Shortly after the bridge-burnings, Sherman had a nervous breakdown which caused him to be removed from command.

 

On 20 November 1861, a shadow government in the Commonwealth of Kentucky (styling itself the “Convention of the People of Kentucky”) voted to secede from the Union.

 

On 8 April 1862, President of the Confederate States Jefferson Davis declared East Tennessee enemy territory and put the region under martial law.

 

In late 1861, the court of Scott County in East Tennessee on the border with the Commonwealth of Kentucky voted to secede from the state as the Free and Independent State of Scott.

 

By May 1862, Col. Clift had come down from the mountains and begun reorganizing his militia as the 7th Tennessee Volunteer Infantry, U.S.A. in Scott, Morgan, and Anderson Counties.  The regiment was broken up in early 1863 and Clift was assigned to the staff of Maj. Gen. Ambrose Burnside of the Army of the Ohio.  As mentioned above, he was later arrested by his own son, Maj. Moses Clift of Forrest’s Cavalry Corps during the Siege of Chattanooga.

 

The Free State of Jones, formerly Jones County, seceded from the State of Mississippi in February 1864 after the Battle of Meridian (14-20 February), at least according to Maj. Gen.
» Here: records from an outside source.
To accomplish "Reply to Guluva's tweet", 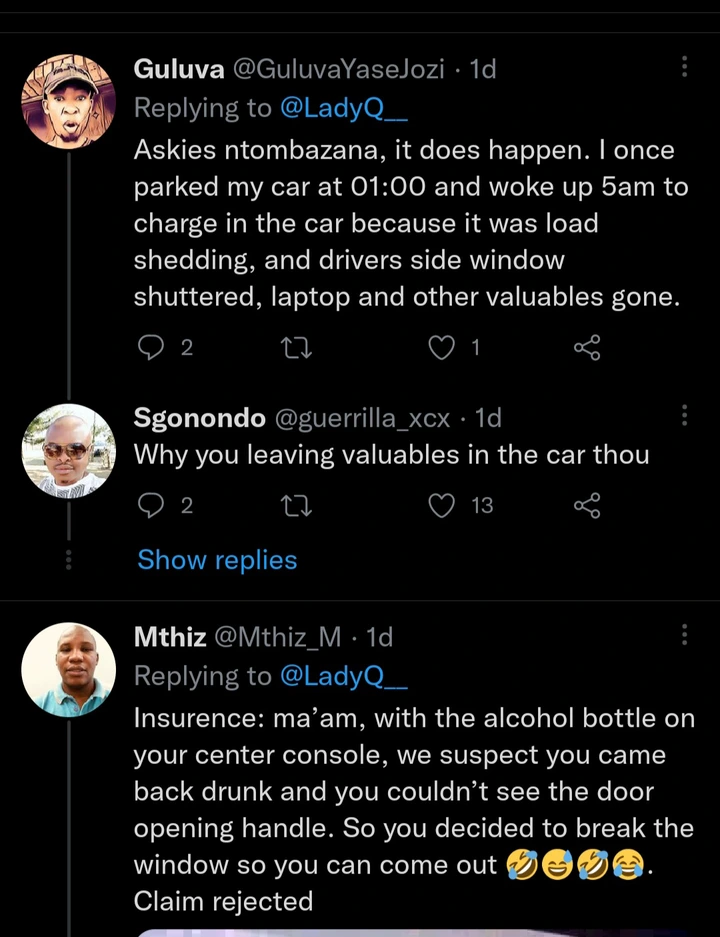I will 150,347.
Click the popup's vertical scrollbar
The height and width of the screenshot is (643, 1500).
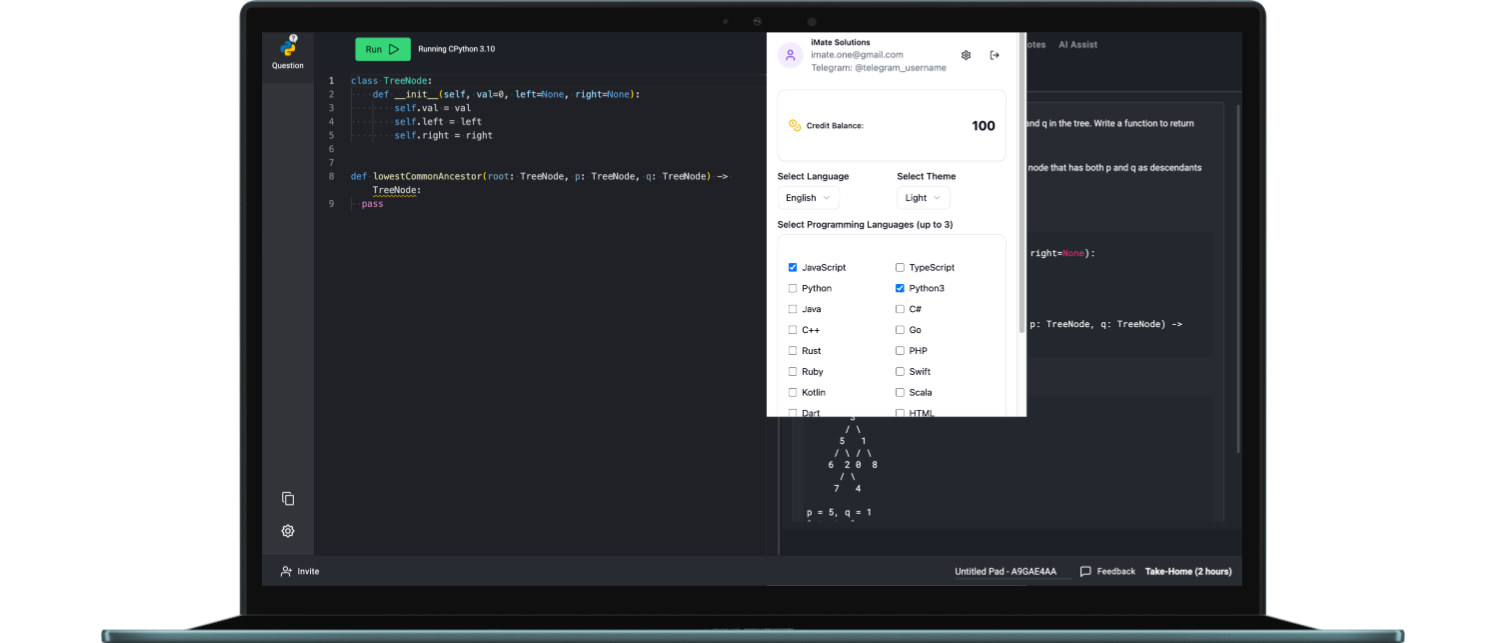tap(1022, 200)
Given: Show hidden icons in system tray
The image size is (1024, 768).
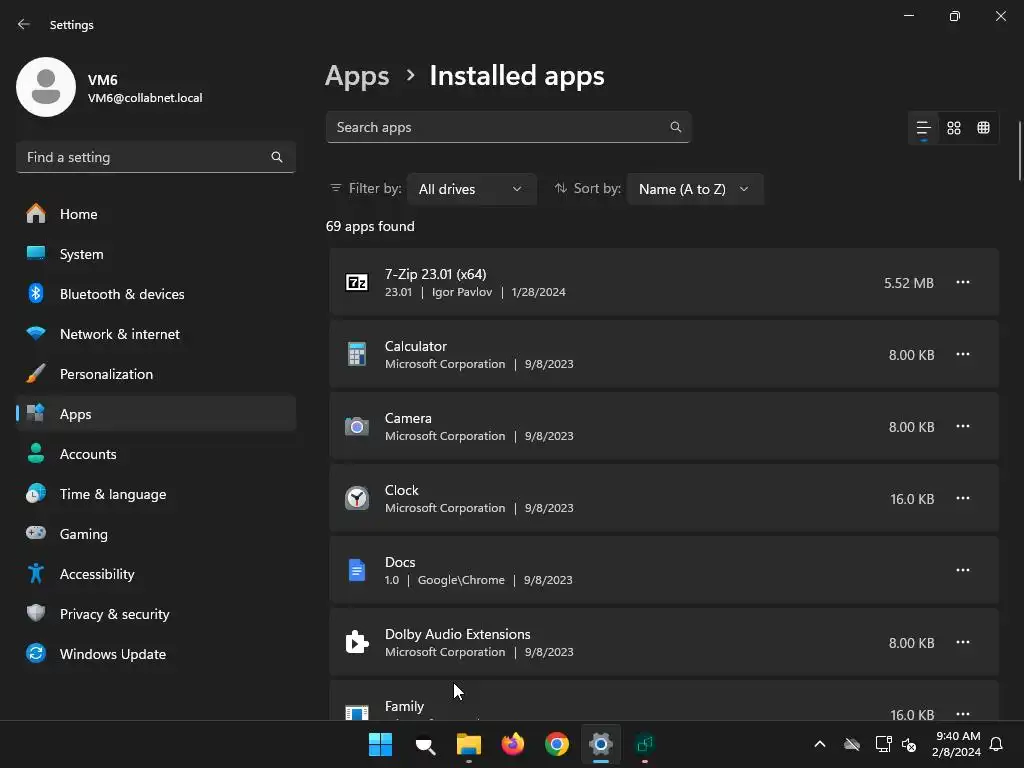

Sherman, who now commanded the Army of the Tennessee.

 

The secessionist town of Chattanooga became the headquarters for the Department of the Cumberland in September 1863 and remained so until August 1866.  Not long after the war ended, the town’s business leaders placed an advertisement in the Chattanooga News asking for carpet-baggers to come join the community.  The industrialists who made up much of the staff of the Dept. of the Cumberland’s Quartermaster Corps went on to transform Chattanooga into the “Dynamo of Dixie”.

 

The State of Tennessee was readmitted to the Union on 24 July 1866.

 

The Free State of Dade officially reentered the State of Georgia and the Union on 4 July 1945.

 

The Free and Independent State of Scott officially reentered the State of Tennessee in 1986.